Government plans to reform disability living allowance (DLA) and cut spending by 20 per cent will deny help to many disabled people least able to access alternative support a disabled peer has told the House of Lords.
Dame [Tanni] Grey-Thompson called on the government to abandon plans to remove support from DLA claimants with the lowest care needs, as part of its welfare reform bill.
She said the government plans would end support for 652, 000 working-age adults who currently receive the lowest of the three rates of the care component of DLA, with disabled children and older people with lower needs “set to follow” in the future.
She said removing this support would “exacerbate the care funding crisis, as disabled people would not be able to manage – in particular those with low-level need”.

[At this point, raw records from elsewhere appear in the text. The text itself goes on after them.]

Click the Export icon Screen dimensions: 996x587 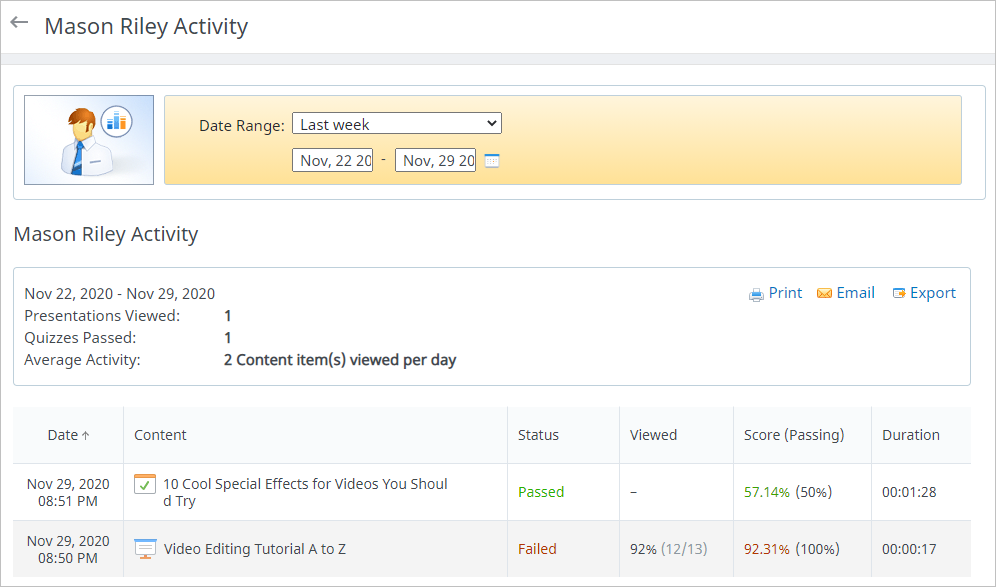[x=899, y=294]
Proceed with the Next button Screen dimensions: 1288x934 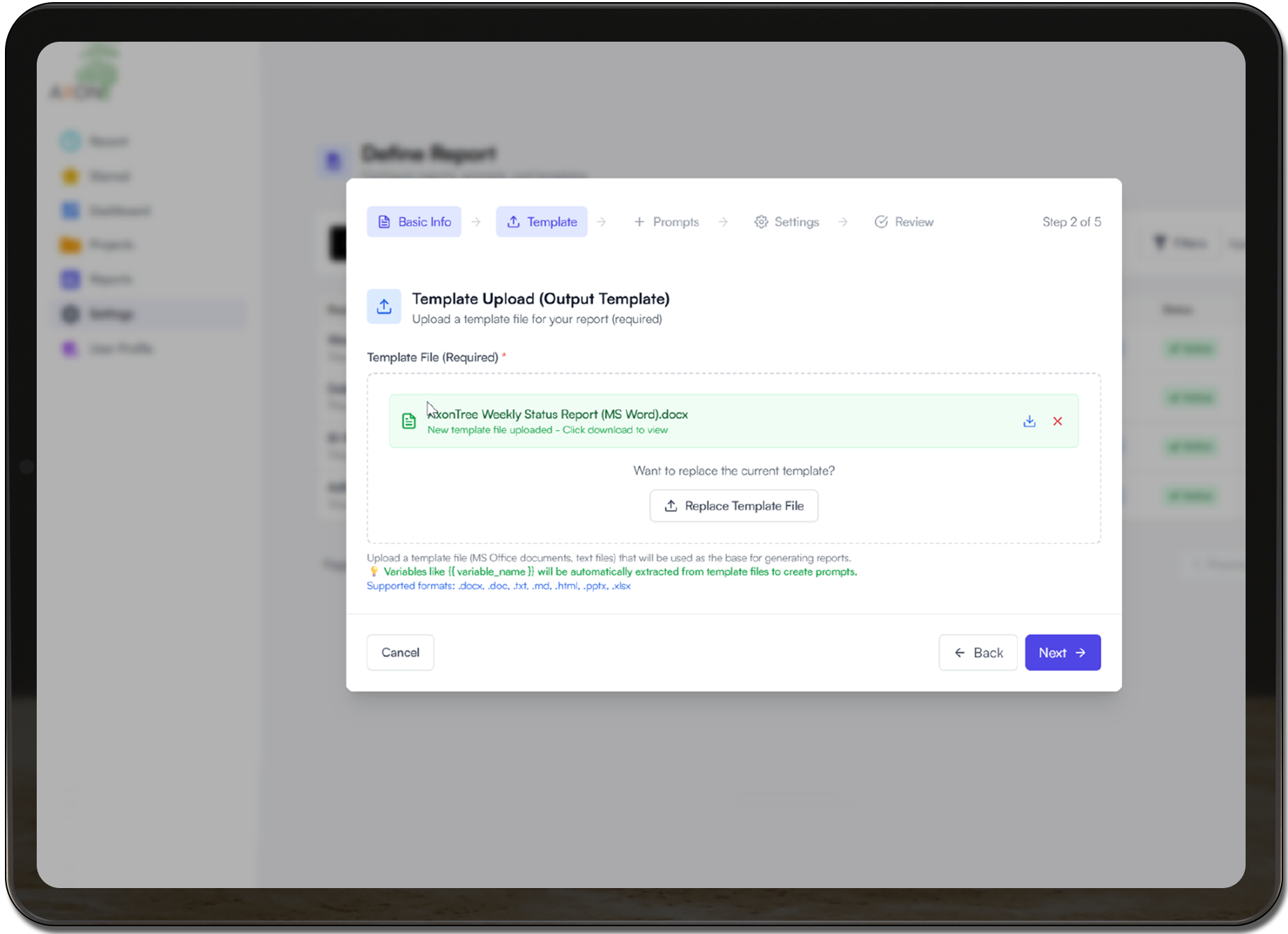(1062, 652)
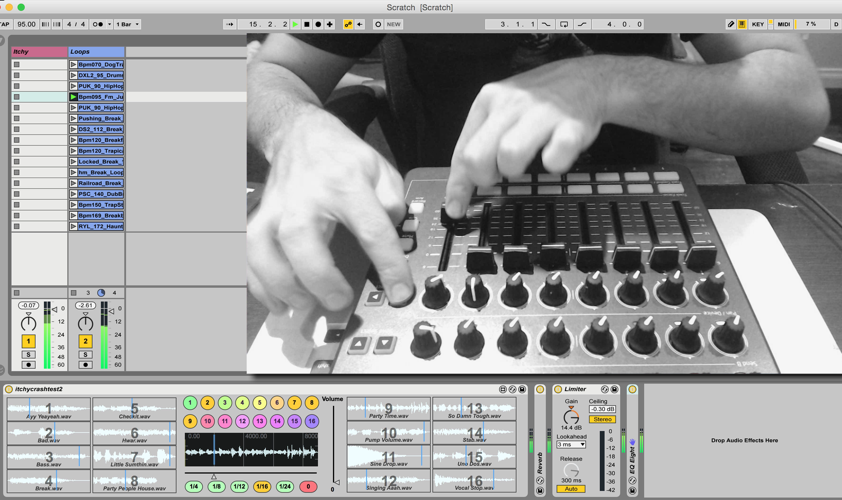
Task: Open the Lookahead 3 ms dropdown
Action: click(x=571, y=444)
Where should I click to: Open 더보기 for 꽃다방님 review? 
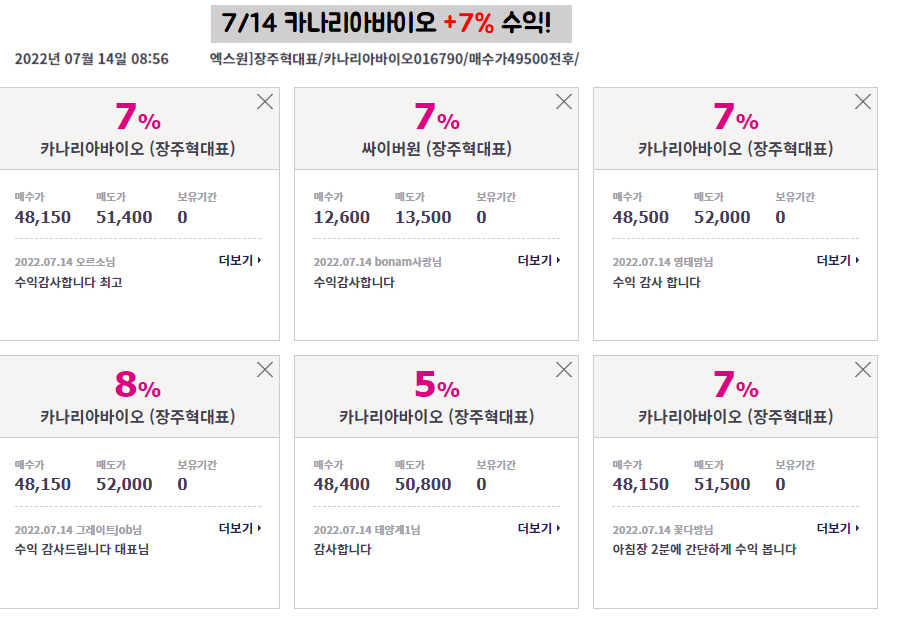coord(838,528)
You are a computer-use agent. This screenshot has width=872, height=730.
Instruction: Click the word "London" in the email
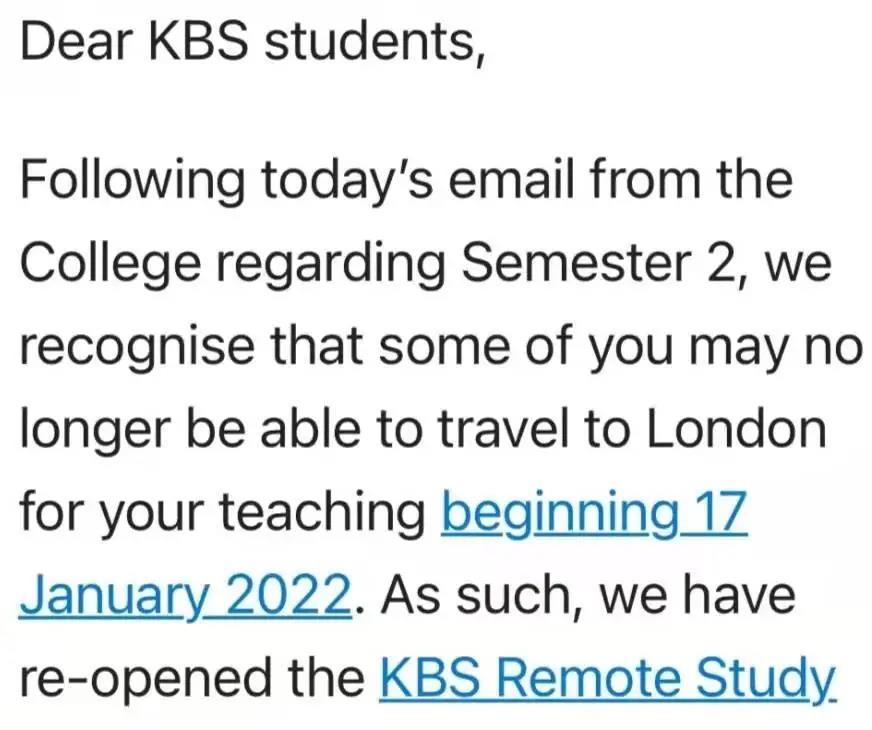coord(737,430)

The disabled Labour peer, Baroness [Rosalie] Wilkins, added: “It is hard to believe that abolishing the lower rate will do anything more than remove much needed help from large numbers of people.
“This may help the government to reduce the DLA budget but the costs will undoubtedly turn up elsewhere in public expenditure, whether it is in the costs of increased health needs or in the implications for social services budgets.”
Lord Low, another disabled peer, said the proposal was “one of the principal causes of the fear and apprehension” disabled people were feeling about the DLA reforms.
Lord Freud, the Conservative welfare reform minister, said the proposal to move from three care rates to just two was intended to simplify the system and make it easier to understand, but the government also wanted to “prioritise support” for those whose impairment “has most impact on their ability to participate”.
He added: “Some people will receive more support under our proposals; some the same; and some less.”
But he said the government had not yet decided how many people would lose all support under the new system.